Reportage: Ein Frühtraining im LZ München

Die Kaderspieler trainieren mehrmals pro Woche vor Schulbeginn

8:00 Uhr. Ein trister, nasskalter Dienstagmorgen im September. Durch den Haupteingang der Gebrüder-Apfelbeck-Sportanlage im Münchner Stadtteil Milbertshofen geht es hindurch, die Treppe nach unten wie in einen dunklen Keller, an Umkleiden und Sporträumen vorbei. Mit jedem Schritt mehr werden die vertrauten Tischtennis-Geräusche deutlicher. Ein fortwährendes Klacken und Klicken gepaart mit einem Quietschen der Schuhsolen auf dem Hallenboden. Zwischendurch ein Stöhnen und Ächzen. Schon die Töne, die aus Halle 5, der Tischtennis-Halle kommen, verraten: Hier wird nicht bloß ein bisschen Ping Pong gezockt, hier wird hart gearbeitet.

Tischtennis und Schule besser verzahnen

Das Leistungszentrum in München, das zugleich einer von fünf Tischtennis-Bundesstützpunkten in Deutschland ist, zählt mittlerweile 14 Mitglieder. Ein Teil der besten Nachwuchstalente des Freistaats hat den Schritt in die bayerische Landeshauptstadt gewagt, um sich in erster Linie im Tischtennis zu verbessern und den Leistungssport besser mit der Schule zu koordinieren. Mit „Pionier“ Daniel Rinderer, der vor vier Jahren mit 14 seine niederbayerische Heimat Ruhmannsfelden verließ, fing alles an. Heute ist Daniel 18 Jahre alt, hat EM-Medaillen gewonnen, international viele Einsätze für Deutschland gehabt und spielt im vorderen Paarkreuz der 3. Bundesliga für den FC Bayern München. Die Anfangszeit sei sehr schwer gewesen, ein ums andere Mal wollte er hinschmeißen. „Persönlich war das sehr hart, ich kannte fast niemanden, hatte keine Freunde und Probleme in der Schule.“ Inzwischen ist der Niederbayer total angekommen, praktisch zu einem halben Münchner geworden und dient als Vorbild und Ansprechpartner für andere LZ-Mitglieder.

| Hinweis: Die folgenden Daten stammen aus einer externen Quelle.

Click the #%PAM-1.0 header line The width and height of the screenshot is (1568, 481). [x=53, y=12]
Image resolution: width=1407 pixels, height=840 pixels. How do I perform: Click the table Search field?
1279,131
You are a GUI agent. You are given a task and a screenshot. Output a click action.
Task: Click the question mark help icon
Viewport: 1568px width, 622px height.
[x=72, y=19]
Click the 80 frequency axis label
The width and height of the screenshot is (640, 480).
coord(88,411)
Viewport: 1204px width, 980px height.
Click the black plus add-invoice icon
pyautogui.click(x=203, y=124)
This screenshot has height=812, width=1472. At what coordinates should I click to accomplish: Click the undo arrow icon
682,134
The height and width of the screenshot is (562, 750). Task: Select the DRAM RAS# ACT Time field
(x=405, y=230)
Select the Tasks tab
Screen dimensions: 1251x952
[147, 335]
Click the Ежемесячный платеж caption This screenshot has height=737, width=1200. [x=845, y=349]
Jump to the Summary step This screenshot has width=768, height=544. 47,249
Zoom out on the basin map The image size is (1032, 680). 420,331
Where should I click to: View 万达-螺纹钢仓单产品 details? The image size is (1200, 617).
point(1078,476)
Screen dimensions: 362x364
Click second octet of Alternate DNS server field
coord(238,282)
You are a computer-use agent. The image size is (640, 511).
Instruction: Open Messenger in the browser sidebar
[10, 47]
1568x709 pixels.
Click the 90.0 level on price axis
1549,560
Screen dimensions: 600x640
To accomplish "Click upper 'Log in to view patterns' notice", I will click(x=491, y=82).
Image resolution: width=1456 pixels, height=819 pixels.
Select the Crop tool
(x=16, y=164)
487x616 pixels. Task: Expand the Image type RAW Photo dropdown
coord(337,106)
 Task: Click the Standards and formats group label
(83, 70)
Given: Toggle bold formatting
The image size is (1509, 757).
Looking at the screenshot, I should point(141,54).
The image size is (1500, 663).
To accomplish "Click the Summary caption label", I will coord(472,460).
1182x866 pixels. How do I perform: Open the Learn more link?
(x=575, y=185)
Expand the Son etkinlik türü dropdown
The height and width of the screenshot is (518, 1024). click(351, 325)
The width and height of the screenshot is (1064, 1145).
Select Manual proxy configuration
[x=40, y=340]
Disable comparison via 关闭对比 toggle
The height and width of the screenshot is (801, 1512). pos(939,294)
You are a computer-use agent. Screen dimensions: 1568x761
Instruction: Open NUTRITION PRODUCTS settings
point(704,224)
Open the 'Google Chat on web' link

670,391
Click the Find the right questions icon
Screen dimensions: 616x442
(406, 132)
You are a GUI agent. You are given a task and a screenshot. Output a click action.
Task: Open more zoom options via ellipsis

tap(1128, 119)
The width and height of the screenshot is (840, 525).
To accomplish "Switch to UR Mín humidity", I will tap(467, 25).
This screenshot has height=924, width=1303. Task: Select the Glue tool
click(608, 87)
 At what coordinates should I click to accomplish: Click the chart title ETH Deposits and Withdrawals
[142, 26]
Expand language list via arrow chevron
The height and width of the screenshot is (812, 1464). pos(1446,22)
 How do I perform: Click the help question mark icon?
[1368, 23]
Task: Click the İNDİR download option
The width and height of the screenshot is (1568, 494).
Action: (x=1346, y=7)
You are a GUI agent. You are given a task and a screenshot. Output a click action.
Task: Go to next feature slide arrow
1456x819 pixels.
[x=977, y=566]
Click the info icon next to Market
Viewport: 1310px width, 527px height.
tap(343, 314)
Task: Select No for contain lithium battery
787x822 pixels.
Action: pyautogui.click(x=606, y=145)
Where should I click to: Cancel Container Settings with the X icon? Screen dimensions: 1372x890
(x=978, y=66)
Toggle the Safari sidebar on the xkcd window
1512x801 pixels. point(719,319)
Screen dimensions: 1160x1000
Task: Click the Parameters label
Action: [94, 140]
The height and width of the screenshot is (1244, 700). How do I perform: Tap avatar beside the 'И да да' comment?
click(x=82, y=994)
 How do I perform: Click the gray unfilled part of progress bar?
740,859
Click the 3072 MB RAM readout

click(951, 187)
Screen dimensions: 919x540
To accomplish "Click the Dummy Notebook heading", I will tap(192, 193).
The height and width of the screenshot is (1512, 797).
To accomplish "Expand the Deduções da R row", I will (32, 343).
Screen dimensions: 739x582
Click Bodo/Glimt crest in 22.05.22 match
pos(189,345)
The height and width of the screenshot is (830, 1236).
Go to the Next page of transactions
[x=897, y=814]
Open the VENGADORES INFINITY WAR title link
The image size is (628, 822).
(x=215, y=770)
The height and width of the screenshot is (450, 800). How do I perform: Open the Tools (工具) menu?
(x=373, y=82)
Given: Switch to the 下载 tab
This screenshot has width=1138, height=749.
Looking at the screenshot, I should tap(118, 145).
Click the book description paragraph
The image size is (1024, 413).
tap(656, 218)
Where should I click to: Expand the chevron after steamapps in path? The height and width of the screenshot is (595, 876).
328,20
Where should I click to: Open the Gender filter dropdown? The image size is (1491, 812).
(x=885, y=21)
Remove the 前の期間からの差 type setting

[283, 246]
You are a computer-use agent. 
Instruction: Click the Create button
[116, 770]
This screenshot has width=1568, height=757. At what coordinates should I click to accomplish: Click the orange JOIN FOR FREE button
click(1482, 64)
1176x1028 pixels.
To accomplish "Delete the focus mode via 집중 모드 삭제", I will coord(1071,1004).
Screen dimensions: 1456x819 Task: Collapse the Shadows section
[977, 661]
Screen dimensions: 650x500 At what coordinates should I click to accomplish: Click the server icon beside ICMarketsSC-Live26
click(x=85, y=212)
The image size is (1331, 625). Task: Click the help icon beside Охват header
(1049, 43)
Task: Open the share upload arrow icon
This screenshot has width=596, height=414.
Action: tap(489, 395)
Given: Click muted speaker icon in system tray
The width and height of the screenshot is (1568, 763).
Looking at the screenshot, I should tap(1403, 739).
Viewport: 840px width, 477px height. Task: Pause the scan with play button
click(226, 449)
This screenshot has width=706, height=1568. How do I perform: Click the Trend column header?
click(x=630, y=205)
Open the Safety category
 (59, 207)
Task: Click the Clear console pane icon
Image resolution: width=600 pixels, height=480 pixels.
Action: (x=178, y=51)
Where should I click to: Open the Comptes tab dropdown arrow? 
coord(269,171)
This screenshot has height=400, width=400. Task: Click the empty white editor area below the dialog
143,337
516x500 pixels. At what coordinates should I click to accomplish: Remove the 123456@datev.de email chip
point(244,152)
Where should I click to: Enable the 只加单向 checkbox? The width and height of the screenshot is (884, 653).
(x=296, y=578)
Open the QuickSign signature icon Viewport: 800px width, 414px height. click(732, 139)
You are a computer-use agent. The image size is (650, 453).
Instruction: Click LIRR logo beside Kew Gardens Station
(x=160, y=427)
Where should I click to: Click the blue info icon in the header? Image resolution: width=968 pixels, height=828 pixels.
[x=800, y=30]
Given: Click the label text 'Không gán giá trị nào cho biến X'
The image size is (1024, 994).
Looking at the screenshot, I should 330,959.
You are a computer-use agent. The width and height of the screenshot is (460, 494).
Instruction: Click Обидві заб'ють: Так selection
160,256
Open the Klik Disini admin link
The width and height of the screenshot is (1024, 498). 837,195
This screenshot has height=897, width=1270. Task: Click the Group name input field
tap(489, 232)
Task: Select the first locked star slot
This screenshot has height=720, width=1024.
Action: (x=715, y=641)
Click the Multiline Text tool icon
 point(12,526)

90 Minuten konzentriertes Training vor der Schule

An diesem Dienstag schlägt sich „Dani“ mit seinem Kumpel Petros Sampakidis die Bälle um die Ohren. Zweimal Rückhand aus der Rückhandseite, eine Vorhand aus der Rückhandseite, eine Vorhand auf Punkt aus der Mitte in die Mitte des Partners, nach dem vierten Ball soll Schluss sein, lautet die Vorgabe von Manuel Hoffmann. „3, 2, 1 und auf geht’s!“, ruft der Verbandstrainer. Intensität und Geschwindigkeit sind hoch. Es ist die erste Übung nach dem Warmmachprogramm, das aus Lauf- und Lockerungs-Übungen, Beweglichkeit und Schattentraining sowie dem klassischen Einspielen bestand. In 90 Minuten „Frühtraining“ ist nicht viel Zeit, die an diesem Tag elf Jungen und zwei Mädchen sind konzentriert und zielgerichtet bei der Sache. Business as usual. Fast jeden Morgen wird in Milbertshofen trainiert, nicht immer sind alle LZ-Mitglieder aus schulischen Gründen da. Im Schnitt kommen sie mit den Nachmittag-/Abendeinheiten auf sieben bis acht Einheiten pro Woche. Plus Krafttraining. Das Frühtraining ist mit der Schule abgestimmt. Die meisten LZ-Mitglieder besuchen das Gymnasium München Nord. Die „Eliteschule des Sports“ nimmt Rücksicht auf die sportliche Laufbahn, die Lehrkräfte bringen Verständnis auf, Schulstoff kann nachgeholt werden, für das Morgen-Training vor der Schule wird Zeit freigeschaufelt.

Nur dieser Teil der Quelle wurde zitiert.